“Kinsey,” the movie, is a warts-and-all biopic, which while common for written biographies, is rare in motion pictures.
Alfred Kinsey chases fame, repeats his father’s harsh childrearing practices and, as his expertise grows, develops an agenda—helping persecuted sexual minorities. By the end of his life, this humane goal has become an all-consuming cause. In a delightful scene with his boss played by Oliver Platt, as the university president, Kinsey, portrayed by Liam Neeson, confronts his academic detractors and makes known the need to raise money in order to continue his research. He has one foot in realism and the other in idealism. It’s a nice combination.
Ultimately, Kinsey made a persuasive case that human beings had an active and varied sexual life outside of the legally sanctified boundary of sex within marriage.
Kinsey was a scientist trained by empiricists who combated error and corrected superstitions. At the beginning of his groundbreaking odyssey, Kinsey upset conventional wisdom and ended up battling religious fundamentalists and their conservative allies, his opponents to this day.
Pre-martial sex, adultery and same-sex intercourse were the topics that attracted the public’s attention to Kinsey’s books. He found that such behaviors were more common than many respectable groups were willing to admit; at one time in their lives, 37 percent of males and 13 percent of females had at least some overt homosexual experience that led to orgasm. His famous rating scale measuring homosexual and heterosexual extremes allowed many people to assign themselves to a bisexual mid-range. Zero was for a person exclusively hetero, and a 6 exclusively homo—as we used to say. In 1953, when I was 11, Kinsey was on the cover of Time magazine, and I can testify that his work had an enormous impact on the way we pre-teens talked and thought about sex. The impact on public attitudes devastated conservatives’ notions of Americans’ sexuality.
Kinsey affected attitudes in other ways. He taught the public that gay sex existed and debunked the notion that sex between two men was by one straight man and a queer. Kinsey said, there were two participants in the homosexual act, for example, the fellator and the fellatee. With this one truth, the number of men who had homosexual experiences increased to one-third.
The Kinsey reports were released as Wisconsin Republican Sen. Joseph McCarthy energized conservatives and scared Americans about the threat of a communist takeover. The religious fundamentalists and conservative allies reacted with great fury toward Kinsey, forcing the Rockefeller Foundation to end its funding, and leading to a congressional hearing that condemned his work. In this respect, Kinsey is an American Galileo. His discoveries were denied, not because they were untrue, but because the new knowledge undermined moralistic constructs. In such a situation the right believed the facts must go.

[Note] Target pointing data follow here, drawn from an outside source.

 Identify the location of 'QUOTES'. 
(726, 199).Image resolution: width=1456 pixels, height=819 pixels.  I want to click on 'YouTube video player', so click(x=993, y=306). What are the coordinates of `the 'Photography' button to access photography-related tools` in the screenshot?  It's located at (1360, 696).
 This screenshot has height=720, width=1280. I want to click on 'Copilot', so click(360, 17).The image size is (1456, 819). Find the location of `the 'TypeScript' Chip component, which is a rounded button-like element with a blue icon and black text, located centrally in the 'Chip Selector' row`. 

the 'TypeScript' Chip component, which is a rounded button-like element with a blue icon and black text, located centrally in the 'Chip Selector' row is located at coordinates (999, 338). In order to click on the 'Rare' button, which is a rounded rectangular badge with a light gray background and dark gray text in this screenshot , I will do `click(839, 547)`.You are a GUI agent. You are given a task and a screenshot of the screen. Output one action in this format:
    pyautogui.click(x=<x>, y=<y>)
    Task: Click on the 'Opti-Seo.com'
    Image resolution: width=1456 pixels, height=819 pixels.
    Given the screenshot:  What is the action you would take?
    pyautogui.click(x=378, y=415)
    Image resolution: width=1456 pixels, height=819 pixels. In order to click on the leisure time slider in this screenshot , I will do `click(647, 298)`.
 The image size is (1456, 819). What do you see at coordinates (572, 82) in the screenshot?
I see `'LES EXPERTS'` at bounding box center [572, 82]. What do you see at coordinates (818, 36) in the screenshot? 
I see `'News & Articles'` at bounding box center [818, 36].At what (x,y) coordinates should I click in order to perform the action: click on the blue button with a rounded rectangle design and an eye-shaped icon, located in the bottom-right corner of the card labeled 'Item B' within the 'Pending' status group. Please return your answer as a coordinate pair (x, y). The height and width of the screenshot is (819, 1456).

Even today the hostility lingers. Alfred Kinsey’s harshest critics compare him to doctors who infected patients as human guinea pigs in order to study the progress of a disease and even to Nazi doctors. Legislation is pending in Congress that would prohibit the use of Kinsey’s methods.
The methodology made everyone pay attention. He used polling methods to select and interpret interviews of persons about their sexual history. Instead of finding out whom Americans supported for president, Kinsey’s researchers found out when an interviewee first orgasmed. The grim 19th-century battle against masturbation was vanquished with Kinsey’s finding that the pleasuring practice was universal. The number of ways that sexual repression harmed heterosexuals is remarkable, and the film’s director, Bill Condon, makes it clear that Kinsey promoted more than a gay revolution; he influenced child rearing and the sex lives of straight couples.
Kinsey biographers have discovered that he had an active bisexual life. Some commentators conclude that his promiscuity and sexual behavior rendered his research suspect, not unlike the suspicions raised about researchers who dabble in the hallucinogenic drugs they study.
Kinsey’s was one of the landmark movements in the nation’s acceptance of homosexuality. The movie makes it clear that Kinsey moved from trying to give his students honest information about sex, to gradually seeing the history of sexual regulation and control as a history of persecution, injustice and ignorance. Harry Hay started the Mattachine Society in the midst of the debate sparked by Kinsey’s studies.
Kinsey’s liberating candor is underscored with sudden intensity by the lesbian character played by Lynn Redgrave at the end of the movie.
This strength of character in the face of opposition is badly needed in contemporary politics. We have become convinced that the public is conservative and opposed to liberalism. All too often Democrats think they are advocating for an unpopular position. This fear does battle with the ideals and liberalism that progressives stand for. They dissemble rather than speak forthrightly. They resemble the student called before the principal rather than a person of strong beliefs and sound character.
The voters conclude that politicians lack the strength to be honest with them. Kenneth Sherrill, a political science professor at Hunter College, predicts that when the analyses are complete, voters’ perceptions of truthfulness will be the major reason George Bush won. If John Kerry exhibits the dangers of hiding your thoughts, Sherrill says, Bella Abzug exhibited the benefits of speaking your mind. People would routinely say, “I don’t always agree with her, but at least she speaks her mind.”
Kinsey spoke his mind, and it’s a quality that should be cultivated by our political leaders.